2. The special clamp for the mechanical property test of the multi-strand arc spring as claimed in claim 1, wherein: the outer side positioning block is provided with a through hole, the screw rod penetrates through the through hole and the side wall of the base, the side wall of the through hole is provided with a limiting groove, the screw rod is fixedly connected with a rotary pushing block, and the rotary pushing block is rotatably arranged in the limiting groove.

3. The special clamp for the mechanical property test of the multi-strand arc spring as claimed in claim 2, wherein: a strip-shaped groove is formed in the shifting strip, and a bolt is connected to the inner thread of the strip-shaped groove.

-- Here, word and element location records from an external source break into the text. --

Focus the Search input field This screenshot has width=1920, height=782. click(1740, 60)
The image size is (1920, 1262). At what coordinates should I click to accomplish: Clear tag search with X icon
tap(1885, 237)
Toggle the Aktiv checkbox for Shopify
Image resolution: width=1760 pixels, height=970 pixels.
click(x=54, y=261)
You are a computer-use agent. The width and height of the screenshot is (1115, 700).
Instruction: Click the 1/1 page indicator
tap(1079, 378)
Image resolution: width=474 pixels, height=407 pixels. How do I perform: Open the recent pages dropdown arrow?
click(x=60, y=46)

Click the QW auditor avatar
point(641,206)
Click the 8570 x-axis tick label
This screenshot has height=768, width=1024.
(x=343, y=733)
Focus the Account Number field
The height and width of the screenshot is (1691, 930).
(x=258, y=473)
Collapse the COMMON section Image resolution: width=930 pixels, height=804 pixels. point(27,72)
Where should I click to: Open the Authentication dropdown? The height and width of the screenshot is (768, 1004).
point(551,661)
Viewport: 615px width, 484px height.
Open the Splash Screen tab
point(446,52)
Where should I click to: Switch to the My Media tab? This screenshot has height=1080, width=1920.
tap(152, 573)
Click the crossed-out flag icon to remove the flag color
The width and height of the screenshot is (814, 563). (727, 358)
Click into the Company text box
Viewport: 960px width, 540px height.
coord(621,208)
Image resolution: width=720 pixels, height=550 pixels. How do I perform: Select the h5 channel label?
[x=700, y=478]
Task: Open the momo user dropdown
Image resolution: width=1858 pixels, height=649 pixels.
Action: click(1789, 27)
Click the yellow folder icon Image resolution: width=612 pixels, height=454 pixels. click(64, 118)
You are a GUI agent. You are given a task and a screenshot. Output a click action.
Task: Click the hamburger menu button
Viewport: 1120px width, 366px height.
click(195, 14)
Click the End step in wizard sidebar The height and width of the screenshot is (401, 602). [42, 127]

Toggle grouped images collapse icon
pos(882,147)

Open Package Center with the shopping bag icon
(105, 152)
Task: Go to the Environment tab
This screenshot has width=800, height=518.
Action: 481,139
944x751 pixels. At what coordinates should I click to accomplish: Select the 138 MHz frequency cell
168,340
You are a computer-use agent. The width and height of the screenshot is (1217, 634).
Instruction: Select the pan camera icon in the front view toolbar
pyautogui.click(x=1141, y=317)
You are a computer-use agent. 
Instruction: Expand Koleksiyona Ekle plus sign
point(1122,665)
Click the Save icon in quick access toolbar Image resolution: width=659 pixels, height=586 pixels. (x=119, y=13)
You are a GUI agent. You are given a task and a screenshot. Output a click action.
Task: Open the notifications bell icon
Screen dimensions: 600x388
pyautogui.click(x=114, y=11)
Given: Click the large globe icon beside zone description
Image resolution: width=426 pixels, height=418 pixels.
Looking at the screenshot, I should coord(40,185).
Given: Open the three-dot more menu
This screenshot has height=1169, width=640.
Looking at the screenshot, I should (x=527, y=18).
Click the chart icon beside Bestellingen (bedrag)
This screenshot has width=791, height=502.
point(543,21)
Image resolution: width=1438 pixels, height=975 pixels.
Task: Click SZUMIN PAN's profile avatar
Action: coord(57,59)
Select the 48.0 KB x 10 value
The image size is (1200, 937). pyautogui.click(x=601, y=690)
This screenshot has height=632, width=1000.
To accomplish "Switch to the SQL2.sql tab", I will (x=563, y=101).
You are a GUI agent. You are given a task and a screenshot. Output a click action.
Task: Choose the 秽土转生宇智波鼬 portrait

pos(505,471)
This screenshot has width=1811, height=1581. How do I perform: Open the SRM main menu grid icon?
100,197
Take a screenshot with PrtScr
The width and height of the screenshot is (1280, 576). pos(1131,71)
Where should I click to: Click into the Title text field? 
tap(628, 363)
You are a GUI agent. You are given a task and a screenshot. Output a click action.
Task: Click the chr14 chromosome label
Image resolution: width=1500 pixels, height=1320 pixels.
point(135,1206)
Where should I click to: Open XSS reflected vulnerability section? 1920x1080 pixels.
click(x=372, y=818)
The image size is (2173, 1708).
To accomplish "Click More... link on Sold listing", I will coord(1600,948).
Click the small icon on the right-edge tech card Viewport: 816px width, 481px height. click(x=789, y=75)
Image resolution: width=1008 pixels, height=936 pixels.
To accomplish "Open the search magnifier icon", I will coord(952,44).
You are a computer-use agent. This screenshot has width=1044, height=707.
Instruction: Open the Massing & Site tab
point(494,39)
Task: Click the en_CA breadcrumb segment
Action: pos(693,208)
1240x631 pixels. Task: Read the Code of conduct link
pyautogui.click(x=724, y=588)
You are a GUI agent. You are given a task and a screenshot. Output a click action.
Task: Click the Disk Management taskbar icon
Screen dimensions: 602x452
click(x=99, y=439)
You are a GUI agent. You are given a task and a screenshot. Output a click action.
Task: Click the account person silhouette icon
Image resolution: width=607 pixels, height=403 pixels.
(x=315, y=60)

4. The special clamp for the mechanical property test of the multi-strand arc spring as claimed in claim 3, wherein: a limiting rod is fixed on the turntable and is in contact with the shifting strip.

5. The special clamp for the mechanical property test of the multi-strand arc spring as claimed in claim 4, wherein: the lower end of the sliding groove is wedge-shaped.

6. The special clamp for the mechanical property test of the multi-strand arc spring as claimed in claim 5, wherein: the screw is provided with a rubber pad which is positioned at the outer side of the base.

7. The special clamp for the mechanical property test of the multi-strand arc spring as claimed in claim 6, wherein: be equipped with the gap on the track, the proportion of the width of gap and opening ring arc length is 2.